Kind of hard to do that as ebay will want their fees if it sold, although some have done that and paid the fees just so ebay won’t find out they were bidding against themselfs.

Not talking overpriced listings, although the athearn engine for $1500.00 is amusing, but the the items like someone paying over $400.00 for an mdc hon3 engine, now it was nicely done but!!! and I followed the sale all the way though, but what I had in mind really was items like the empty floquil bottle of driftwood stain that went for over $20.00 almost listed my three bottles at that price and they are full.

How about the retired, but fully functional, chinese steam locomotives for $100,000 each, shipped to a U.S. port of your choice.

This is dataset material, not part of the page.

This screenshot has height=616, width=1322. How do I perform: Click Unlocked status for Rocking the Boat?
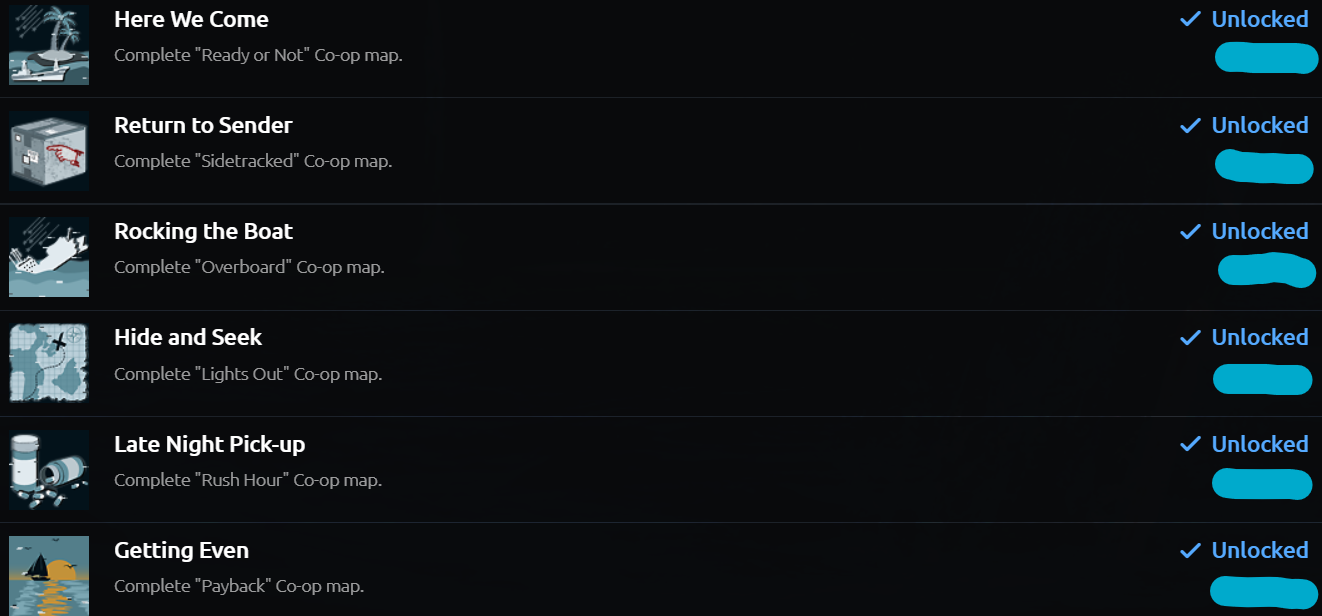click(1259, 231)
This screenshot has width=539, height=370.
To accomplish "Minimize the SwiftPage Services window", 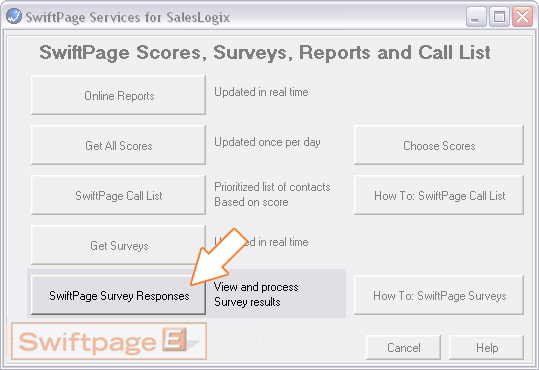I will pyautogui.click(x=475, y=17).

Once it got to port, it was your problem. Anyone who’s been here for a while may have seen the Iowa Interstate with a pair of them. Same ones. Repair parts are available from China, presumable off of already retired engines.

Brad

A year or two ago I saw an actual Amtrak F-40PH for sale for 2 million bucks. Not an HO scale but the real locomotive. It was pretty neat to read about though as the guy told all about the rebuilding cycles an engine goes through and all that. Needless to say I got outbidded.[(-D]

There’s a downside to drinking excessive amounts of coffee or triple lattes while bidding. This isn’t a goofy buyer’s listing, but it tickles me. Take a look at the bidding history. This guy was determined.

http://cgi.ebay.com/ws/eBayISAPI.dll?ViewItem&ssPageName=ADME:B:WNA:US:73&item=180034836163&id=&refitem=260001490020&itemcount=8&refwidgetloc=watch_reminder_email&refwidgettype=osi_widget&isfrommerc=1

These Genoa’s aren’t worth that much in mint condition, much less with obvious wheel wear.

Nelson

That is a great example of what is referred to as “nibbling”. I hate it. Grow some &@lls and bid your max the first time!!!

It’s not that!!! bad, maybe double but I looked and he got some deals in the past but also seems to like to pay top $ for revirossi.

I agree Smitty. If he was willing to pay that much he should have entered over $100 outright. What a waste of time.

And I like Rivarossi too, mainly for nostalgic reasons, but he got rooked. I’ve seen them go for much less mint.